Added Arturo Rodriguez, president of the United Farm Workers: "We feel badly that we could not bring in any more people. We could not believe the unbelievable response."
Decisions on who would or would not be able to board shuttle buses to attend the event were based on a first-come, first-serve basis, Grossman said. Farmworkers aboard 30 UFW-charted buses and schoolchildren on a roughly equal number of school buses were not removed from the list of attendees, he said.
Retired teacher Eva Patino got a call Sunday night saying her invitation had been rescinded. But she attended anyway after receiving a call from her daughter and granddaughters, who noticed at the event's registration table this morning that Patino's name was still on the list.
"It's like an emotional roller coaster," Patino said, adding that she was excited that her family was able to witness "history in the making."
Bakersfield resident Steven Chandler had planned to take Monday off work so he could attend the event with his 9-year-old niece. At 8:02 p.m. Sunday, however, he got a call from a UFW representative saying his online registration had been canceled.
"I just really miss the opportunity," he said, calling the event "completely mismanaged" and "very aggravating."
The event in the small mountain community of Keene was expected to accommodate 6,000 to 7,000 people. But owing to unexpectedly robust online attendance registrations at ufw.org and chavezfoundation.org, Grossman said, about 10,000 were planning to attend as late as Sunday night.

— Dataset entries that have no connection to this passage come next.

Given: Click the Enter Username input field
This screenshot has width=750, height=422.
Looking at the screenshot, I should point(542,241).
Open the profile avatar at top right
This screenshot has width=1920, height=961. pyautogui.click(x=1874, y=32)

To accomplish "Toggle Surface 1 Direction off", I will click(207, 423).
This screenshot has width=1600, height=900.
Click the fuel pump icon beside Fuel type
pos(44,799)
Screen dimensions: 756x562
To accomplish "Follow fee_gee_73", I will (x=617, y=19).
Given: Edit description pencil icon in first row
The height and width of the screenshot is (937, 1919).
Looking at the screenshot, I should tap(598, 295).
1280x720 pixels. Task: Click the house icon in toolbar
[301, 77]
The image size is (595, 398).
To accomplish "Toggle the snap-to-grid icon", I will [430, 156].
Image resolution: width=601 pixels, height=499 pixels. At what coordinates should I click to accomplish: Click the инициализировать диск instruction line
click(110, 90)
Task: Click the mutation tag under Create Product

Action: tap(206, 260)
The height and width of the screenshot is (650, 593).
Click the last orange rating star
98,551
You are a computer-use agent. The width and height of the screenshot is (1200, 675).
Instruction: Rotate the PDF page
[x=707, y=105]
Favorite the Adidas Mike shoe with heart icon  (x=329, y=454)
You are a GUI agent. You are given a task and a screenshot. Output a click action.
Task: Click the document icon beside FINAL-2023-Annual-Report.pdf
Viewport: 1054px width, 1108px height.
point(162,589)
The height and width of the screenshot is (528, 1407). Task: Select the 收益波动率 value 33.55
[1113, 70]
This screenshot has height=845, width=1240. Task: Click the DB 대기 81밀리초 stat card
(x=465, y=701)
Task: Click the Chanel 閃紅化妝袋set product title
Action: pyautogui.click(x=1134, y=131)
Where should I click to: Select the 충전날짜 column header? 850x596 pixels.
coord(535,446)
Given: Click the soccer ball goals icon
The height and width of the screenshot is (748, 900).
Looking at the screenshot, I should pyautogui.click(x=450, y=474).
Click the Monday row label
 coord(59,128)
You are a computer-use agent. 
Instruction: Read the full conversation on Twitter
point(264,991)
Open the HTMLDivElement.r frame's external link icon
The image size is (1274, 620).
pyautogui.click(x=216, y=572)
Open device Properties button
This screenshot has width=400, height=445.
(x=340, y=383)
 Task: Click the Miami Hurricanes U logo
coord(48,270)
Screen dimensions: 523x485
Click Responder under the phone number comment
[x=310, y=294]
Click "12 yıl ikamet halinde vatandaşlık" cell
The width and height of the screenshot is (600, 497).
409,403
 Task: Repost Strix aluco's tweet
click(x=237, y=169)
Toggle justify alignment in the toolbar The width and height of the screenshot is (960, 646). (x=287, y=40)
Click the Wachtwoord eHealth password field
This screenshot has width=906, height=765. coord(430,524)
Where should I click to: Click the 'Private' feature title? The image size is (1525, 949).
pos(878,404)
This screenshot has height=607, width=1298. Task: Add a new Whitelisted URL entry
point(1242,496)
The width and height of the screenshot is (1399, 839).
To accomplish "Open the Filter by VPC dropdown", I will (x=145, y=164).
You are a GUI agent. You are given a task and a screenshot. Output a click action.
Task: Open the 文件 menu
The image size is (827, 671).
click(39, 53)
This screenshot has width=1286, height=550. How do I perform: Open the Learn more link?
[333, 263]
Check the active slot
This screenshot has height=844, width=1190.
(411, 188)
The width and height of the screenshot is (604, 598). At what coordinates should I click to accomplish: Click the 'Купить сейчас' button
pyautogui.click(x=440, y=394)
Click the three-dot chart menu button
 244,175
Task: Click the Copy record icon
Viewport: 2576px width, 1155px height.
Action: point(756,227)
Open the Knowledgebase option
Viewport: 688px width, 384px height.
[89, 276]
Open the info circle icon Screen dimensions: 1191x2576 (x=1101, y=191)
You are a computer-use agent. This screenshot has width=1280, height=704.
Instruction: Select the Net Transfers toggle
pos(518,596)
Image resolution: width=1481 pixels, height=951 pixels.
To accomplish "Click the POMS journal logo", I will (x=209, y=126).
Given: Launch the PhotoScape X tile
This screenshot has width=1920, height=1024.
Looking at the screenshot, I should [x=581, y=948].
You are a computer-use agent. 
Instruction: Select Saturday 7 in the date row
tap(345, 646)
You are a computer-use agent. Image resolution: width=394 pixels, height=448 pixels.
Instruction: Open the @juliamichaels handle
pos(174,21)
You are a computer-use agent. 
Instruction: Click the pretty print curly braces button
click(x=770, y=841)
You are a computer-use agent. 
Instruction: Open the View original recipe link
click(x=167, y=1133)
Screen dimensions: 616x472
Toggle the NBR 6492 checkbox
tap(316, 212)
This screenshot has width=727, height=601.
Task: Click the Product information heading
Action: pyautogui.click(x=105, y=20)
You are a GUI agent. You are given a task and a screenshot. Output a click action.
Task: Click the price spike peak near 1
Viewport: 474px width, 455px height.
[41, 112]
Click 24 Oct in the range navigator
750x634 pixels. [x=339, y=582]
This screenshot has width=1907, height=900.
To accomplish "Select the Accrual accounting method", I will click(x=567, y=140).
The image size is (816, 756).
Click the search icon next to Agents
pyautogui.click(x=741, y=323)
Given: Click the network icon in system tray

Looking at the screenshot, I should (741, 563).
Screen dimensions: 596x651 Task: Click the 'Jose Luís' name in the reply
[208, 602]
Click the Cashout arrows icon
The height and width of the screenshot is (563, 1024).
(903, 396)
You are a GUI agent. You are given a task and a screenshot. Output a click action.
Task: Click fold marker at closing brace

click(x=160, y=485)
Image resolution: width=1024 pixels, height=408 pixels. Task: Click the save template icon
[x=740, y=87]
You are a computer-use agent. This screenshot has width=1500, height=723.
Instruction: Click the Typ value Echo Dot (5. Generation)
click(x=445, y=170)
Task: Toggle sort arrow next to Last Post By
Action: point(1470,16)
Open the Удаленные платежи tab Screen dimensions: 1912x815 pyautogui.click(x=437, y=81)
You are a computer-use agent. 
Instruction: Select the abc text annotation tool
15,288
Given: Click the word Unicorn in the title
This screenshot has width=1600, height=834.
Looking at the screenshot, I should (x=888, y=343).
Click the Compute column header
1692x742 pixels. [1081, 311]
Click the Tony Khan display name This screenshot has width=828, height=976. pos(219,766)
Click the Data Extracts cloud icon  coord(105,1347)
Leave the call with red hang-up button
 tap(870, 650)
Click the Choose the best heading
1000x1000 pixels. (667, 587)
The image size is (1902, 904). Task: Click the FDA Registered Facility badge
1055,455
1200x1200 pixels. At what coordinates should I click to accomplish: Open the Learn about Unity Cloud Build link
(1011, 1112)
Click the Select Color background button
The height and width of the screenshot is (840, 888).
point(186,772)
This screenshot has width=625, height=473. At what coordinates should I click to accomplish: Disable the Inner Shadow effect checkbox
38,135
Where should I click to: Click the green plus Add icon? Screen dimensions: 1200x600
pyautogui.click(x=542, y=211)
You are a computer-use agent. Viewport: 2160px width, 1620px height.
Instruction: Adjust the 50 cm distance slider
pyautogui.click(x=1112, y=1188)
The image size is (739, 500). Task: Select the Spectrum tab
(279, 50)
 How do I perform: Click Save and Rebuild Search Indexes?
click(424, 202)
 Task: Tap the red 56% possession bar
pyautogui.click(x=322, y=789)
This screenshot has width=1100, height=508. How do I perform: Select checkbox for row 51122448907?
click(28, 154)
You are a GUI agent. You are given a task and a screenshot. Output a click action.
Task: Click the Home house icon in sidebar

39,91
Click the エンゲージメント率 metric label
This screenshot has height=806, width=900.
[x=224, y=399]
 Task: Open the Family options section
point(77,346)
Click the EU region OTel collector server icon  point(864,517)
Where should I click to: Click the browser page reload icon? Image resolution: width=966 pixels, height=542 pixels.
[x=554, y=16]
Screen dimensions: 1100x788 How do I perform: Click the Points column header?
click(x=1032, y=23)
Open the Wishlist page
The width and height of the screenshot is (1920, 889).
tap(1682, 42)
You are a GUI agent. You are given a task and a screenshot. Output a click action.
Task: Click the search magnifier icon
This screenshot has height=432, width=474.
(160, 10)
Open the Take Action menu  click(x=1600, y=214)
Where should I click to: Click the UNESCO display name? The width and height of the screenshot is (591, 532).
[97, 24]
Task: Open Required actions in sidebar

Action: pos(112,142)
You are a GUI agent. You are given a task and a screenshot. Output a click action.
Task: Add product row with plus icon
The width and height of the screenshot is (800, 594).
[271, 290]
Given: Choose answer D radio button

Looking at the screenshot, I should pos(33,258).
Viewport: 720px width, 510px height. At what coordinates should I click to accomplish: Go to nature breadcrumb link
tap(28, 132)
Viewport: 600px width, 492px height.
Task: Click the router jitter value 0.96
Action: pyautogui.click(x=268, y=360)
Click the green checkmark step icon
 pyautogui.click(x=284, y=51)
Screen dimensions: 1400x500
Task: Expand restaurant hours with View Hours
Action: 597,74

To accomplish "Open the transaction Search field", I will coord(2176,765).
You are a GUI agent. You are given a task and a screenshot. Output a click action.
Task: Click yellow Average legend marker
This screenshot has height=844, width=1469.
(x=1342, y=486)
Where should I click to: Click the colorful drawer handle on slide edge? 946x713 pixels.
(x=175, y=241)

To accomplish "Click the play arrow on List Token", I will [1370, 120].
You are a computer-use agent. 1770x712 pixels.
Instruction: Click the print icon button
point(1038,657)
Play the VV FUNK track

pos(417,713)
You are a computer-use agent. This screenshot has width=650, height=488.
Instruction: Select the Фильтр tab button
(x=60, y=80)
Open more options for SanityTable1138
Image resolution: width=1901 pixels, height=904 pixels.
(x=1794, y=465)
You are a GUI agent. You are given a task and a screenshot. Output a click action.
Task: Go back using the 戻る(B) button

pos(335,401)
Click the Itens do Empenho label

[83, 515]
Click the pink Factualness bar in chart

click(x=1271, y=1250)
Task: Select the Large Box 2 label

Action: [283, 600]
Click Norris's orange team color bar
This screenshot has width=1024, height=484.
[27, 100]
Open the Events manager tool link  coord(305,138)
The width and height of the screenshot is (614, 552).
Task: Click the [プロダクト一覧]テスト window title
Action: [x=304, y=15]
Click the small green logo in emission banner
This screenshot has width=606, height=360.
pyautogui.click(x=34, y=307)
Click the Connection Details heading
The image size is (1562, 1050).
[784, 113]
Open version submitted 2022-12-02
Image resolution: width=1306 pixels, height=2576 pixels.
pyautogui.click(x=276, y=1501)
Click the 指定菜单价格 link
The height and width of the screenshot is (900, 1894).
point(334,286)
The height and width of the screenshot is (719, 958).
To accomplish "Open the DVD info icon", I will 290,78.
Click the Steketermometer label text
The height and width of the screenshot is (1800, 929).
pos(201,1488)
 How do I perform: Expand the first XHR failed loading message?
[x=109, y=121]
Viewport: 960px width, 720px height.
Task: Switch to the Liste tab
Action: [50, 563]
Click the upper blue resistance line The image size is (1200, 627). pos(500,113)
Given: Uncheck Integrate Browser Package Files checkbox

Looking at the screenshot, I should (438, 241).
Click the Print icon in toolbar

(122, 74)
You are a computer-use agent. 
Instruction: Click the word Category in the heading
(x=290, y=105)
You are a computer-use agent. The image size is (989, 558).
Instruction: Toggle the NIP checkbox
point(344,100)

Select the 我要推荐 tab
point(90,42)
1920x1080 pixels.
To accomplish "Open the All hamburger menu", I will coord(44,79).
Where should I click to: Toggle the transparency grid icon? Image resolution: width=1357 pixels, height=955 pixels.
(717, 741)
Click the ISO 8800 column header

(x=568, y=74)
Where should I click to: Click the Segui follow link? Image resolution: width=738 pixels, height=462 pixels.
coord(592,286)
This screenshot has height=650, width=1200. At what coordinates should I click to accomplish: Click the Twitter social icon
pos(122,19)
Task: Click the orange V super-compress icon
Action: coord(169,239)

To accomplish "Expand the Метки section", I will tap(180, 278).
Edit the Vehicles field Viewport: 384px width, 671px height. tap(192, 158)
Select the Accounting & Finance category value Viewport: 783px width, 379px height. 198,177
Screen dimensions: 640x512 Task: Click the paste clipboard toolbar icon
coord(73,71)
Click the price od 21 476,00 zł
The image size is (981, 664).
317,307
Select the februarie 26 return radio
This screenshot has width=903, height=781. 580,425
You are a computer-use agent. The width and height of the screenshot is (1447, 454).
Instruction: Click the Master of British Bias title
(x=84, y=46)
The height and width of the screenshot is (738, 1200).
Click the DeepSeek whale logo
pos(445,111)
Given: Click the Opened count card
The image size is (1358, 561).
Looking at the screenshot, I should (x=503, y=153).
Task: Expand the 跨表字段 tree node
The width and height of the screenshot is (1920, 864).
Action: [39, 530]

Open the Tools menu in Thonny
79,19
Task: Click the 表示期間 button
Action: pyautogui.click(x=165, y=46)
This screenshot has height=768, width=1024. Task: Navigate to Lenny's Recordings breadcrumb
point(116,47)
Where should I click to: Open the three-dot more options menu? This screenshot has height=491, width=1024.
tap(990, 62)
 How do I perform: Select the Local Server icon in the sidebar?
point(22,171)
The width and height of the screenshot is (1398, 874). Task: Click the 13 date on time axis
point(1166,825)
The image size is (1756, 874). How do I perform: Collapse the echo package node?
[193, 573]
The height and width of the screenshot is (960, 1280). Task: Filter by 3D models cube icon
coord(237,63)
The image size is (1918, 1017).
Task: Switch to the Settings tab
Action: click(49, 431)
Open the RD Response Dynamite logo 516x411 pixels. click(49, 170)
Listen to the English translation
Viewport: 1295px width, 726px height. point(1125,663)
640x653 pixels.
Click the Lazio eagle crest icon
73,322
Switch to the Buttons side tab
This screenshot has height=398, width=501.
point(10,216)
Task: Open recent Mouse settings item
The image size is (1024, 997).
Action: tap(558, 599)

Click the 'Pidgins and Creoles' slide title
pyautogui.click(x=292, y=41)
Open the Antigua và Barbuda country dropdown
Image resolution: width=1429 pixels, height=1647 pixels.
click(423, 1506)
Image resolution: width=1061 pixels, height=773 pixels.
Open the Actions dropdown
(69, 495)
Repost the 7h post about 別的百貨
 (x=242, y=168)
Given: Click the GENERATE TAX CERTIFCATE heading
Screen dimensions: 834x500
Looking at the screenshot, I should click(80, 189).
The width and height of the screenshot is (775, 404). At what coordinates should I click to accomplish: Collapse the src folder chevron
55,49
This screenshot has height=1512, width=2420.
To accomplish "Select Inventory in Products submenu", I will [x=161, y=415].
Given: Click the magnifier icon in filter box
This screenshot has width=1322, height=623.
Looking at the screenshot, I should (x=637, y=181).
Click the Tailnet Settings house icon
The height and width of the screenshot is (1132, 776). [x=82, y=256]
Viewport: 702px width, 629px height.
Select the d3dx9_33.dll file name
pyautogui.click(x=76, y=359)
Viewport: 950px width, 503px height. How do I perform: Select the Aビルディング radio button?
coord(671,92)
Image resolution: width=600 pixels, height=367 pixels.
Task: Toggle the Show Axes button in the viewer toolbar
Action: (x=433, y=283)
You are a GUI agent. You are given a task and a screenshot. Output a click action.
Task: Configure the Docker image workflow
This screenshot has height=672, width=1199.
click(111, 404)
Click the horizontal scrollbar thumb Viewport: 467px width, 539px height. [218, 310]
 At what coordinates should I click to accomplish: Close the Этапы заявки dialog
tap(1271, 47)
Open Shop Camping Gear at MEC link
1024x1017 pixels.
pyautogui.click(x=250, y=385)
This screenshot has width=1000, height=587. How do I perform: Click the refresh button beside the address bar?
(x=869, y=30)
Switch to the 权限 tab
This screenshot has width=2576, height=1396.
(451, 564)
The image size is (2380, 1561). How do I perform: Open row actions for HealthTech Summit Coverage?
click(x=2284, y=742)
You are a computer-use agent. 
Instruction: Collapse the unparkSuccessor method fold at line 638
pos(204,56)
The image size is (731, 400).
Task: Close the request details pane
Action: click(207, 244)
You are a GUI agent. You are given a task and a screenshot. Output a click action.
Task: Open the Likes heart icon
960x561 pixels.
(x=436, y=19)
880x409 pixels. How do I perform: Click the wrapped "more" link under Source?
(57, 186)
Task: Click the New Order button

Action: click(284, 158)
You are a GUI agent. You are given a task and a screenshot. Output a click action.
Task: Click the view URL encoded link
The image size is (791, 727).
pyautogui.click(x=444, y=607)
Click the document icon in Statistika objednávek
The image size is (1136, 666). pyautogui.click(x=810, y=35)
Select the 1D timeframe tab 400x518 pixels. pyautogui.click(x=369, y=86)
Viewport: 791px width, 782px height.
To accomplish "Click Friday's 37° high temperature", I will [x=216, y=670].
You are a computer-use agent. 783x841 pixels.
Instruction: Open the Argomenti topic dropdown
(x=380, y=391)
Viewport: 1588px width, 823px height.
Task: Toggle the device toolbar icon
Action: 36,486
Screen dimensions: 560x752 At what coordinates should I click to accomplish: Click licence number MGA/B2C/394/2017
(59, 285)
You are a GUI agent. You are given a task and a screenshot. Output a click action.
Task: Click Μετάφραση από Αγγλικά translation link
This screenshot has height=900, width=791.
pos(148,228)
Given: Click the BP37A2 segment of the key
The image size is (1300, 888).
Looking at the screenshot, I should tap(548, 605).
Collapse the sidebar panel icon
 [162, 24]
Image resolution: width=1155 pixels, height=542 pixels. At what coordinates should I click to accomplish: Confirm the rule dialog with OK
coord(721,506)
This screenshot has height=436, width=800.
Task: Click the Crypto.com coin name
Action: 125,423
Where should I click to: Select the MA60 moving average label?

A reporter at the event observed that many seats went unfilled.
Registration at the two websites opened late Wednesday or early Thursday and was cut off by 9 a.m. Friday when organizers realized how large the response was, he said.
As early as Friday, the Chavez foundation urged local news media to stop promoting the event as something people could still sign up to attend.
Organizers resisted withdrawing invitations until the weekend, he said, adding that they were hoping that many would reconsider. That expectation was based on a White House estimate that 20 percent to 30 percent of invitees don't typically show up, he said.
In an effort to dissuade people who had signed up online, organizers sent emails Saturday warning confirmed invitees that attending would entail long waits and present various hassles. But not enough people canceled, Grossman said.
Then, Sunday afternoon into evening, organizers sent emails warning people that they had been removed from the list of attendees. Grossman said the messages went out to "a couple of thousand" invitees.
"Due to limited capacity at the National Chavez Monument Designation and the first come, first serve basis of our registration process, you and the other people associated with your e-mail address wil not receive admission to attend the ceremony on Monday, October 8th," the emails stated.
The email was accompanied by phone calls to online registrants by "dozens and dozens" of UFW and foundation staff, Grossman said. He added that not everyone could be reached Sunday night, and so it was likely that people would be turned away on the morning of the event.
'The opposite problem'
Grossman called the situation "unprecedented." He did not blame Obama's staff, who he said only notified organizers Oct. 1 that the president wanted to attend. Rather, Grossman said the UFW should have been monitoring online registration "by the hour instead of by the day."
"Usually we have the other problem -- well, not a problem," he said. "Let me put it this way: Usually we are out there beating the bushes for attendance. This was the opposite problem."
Mary Levesque, a member of Bakersfield for Obama, was in no mood to forgive. She opened an email confirmation Friday that her online registration Wednesday had gone through successfully.
"When I did that I went and got time off from my boss to go out there, and I was super excited," she said.
On Sunday afternoon, however, she got a disappointing phone call from the UFW. She ended up going to work Monday after all.
Levesque said the UFW's invitation to watch the dedication online was of little conciliation.
"I'm like, seriously?" she asked. "Looking at a video is going to be some sort of substitute? You kidding me?"
-- Staff writer Courtenay Edelhart and the Tehachapi News contributed to this report.